Verlag als Kommunikationszentrum der Aufklärung
Aus dem kleinen Wissenschaftsverlag war inzwischen eines der wirkungsmächtigsten Kommunikationszentren der Aufklärung geworden, mit dem Ziel, die Welt in eine Welt kritischer Leser zu verwandeln. Der junge Medienmacher hatte schnell verstanden, dass der Buchhändler die Schaltstelle der modernen Kommunikation war, und als einer der Ersten erkannt, dass auch in diesem Geschäft nichts ohne Namen, Personen, Beziehungen und Netzwerke funktioniert. Und er hatte einen langen Atem, war reaktionsschnell und wandlungsfähig. So brachte er Schillers Kunstzeitschrift "Die Horen" heraus, zeigte aber nicht, wie enttäuscht er war, dass Schiller auf sein Angebot, Redakteur einer politischen Tageszeitung zu werden, nicht einging. Aus dem Autor wurde ein Freund - und bald auch der für das Ansehen des Cotta Verlages unverzichtbare Vermittler zu Goethe.
"Es ist, um es gerade heraus zu sagen, kein guter Handel mit Goethen zu treffen, weil er seinen Werth ganz kennt und sich selbst hoch taxiert. Und auf das Glück des Buchhandels, wovon er überhaupt nur eine vage Idee hat, keine Rücksicht nimmt. Es ist noch kein Buchhändler in Verbindung mit ihm geblieben. Er war noch mit keinem zufrieden und mancher mochte auch mit ihm nicht zufrieden seyn. Liberalität gegen seine Verleger ist seine Sache nicht."
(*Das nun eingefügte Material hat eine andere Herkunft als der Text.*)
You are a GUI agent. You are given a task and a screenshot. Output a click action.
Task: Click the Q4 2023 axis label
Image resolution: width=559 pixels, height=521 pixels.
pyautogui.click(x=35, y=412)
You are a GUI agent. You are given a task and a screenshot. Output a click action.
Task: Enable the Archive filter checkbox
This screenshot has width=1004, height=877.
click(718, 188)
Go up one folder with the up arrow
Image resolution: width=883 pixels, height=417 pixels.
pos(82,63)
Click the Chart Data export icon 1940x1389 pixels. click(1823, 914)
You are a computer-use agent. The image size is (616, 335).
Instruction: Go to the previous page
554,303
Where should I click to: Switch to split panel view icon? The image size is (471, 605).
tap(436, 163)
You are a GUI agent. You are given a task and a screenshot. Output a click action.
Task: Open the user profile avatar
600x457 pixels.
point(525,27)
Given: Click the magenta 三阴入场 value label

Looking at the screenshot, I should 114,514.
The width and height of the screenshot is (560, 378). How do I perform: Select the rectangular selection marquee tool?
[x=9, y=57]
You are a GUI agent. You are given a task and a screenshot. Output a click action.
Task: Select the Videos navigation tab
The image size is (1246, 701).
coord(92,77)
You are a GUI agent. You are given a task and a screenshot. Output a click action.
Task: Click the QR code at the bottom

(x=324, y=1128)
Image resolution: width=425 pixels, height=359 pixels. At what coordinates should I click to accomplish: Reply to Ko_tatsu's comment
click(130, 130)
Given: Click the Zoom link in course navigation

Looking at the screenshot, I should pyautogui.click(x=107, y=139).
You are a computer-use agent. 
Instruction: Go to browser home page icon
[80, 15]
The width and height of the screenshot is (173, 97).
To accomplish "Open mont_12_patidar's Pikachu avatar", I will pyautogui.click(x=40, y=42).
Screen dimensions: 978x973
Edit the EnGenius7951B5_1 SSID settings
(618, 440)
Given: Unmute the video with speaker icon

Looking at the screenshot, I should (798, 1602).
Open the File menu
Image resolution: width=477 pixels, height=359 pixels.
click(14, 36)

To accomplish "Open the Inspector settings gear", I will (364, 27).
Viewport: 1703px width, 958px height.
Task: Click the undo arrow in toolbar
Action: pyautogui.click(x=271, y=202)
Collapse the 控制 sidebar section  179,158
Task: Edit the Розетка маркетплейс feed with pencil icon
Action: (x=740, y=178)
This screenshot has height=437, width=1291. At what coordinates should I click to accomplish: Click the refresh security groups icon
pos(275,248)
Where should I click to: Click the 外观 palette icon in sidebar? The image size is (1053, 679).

Tageszeitung zur Vermittlung eines neuen freiheitlichen Selbstbewusstseins
Neben dem im Laufe der Jahre entwickelten Geflecht aus rund 40 Zeitschriften, Periodika, Jahrbüchern und Almanachen, die das finanzielle Rückgrat der Cotta'schen Verlagsbuchhandlung bildeten, gelang Cotta die Realisierung einer Tageszeitung, die entscheidend zur Vermittlung eines neuen freiheitlichen Selbstbewusstseins beitragen sollte. Den Erscheinungsort dieser "Allgemeinen Zeitung" musste er freilich, um Zensurschikanen zu entgehen, in dem kleinteiligen Deutschland mehrfach verlegen. Das Forum des Wiener Kongresses benutzte der politisch engagierte Verleger im Sinne seiner liberalen Grundüberzeugungen, votierte für Pressefreiheit und gegen das Nachdruckunwesen. Doch Cottas gesellschaftliches und kommerzielles Engagement ging weit darüber hinaus, denn Idee und Wirklichkeit waren für ihn keine Gegensätze. Seine Projekte bewiesen Weitblick: Schafzucht und besseres Saatgut gehörten ebenso dazu wie die Dampfschifffahrt auf Rhein und Bodensee und sogar das erste Luxushotel der Welt in Baden-Baden. Tief beeindruckt beschwört Heinrich Heine noch 20 Jahre nach Cottas frühem Tod im Jahre 1832 das Besondere seiner Persönlichkeit.
"Mein Leben ist nur ein Zurückgrübeln in die Vergangenheit. Da tritt oft vor meine Seele das Bild Ihres seligen Vaters, des wackern, würdigen Mannes, der seltenen praktischen Sinn verband, der so brav und so ehrenfest war, auch so höflich, ja hofmännisch höflich, so vorurteilsfrei, so weitsichtig, und der bei seinen großen Verdiensten um die geistigen wie materiellen Interessen des Vaterlandes, dennoch von einer so rührenden Bescheidenheit war, wie man sie nur bei alten braven Soldaten zu finden pflegt. Das war ein Mann, der hatte die Hand über die ganze Welt."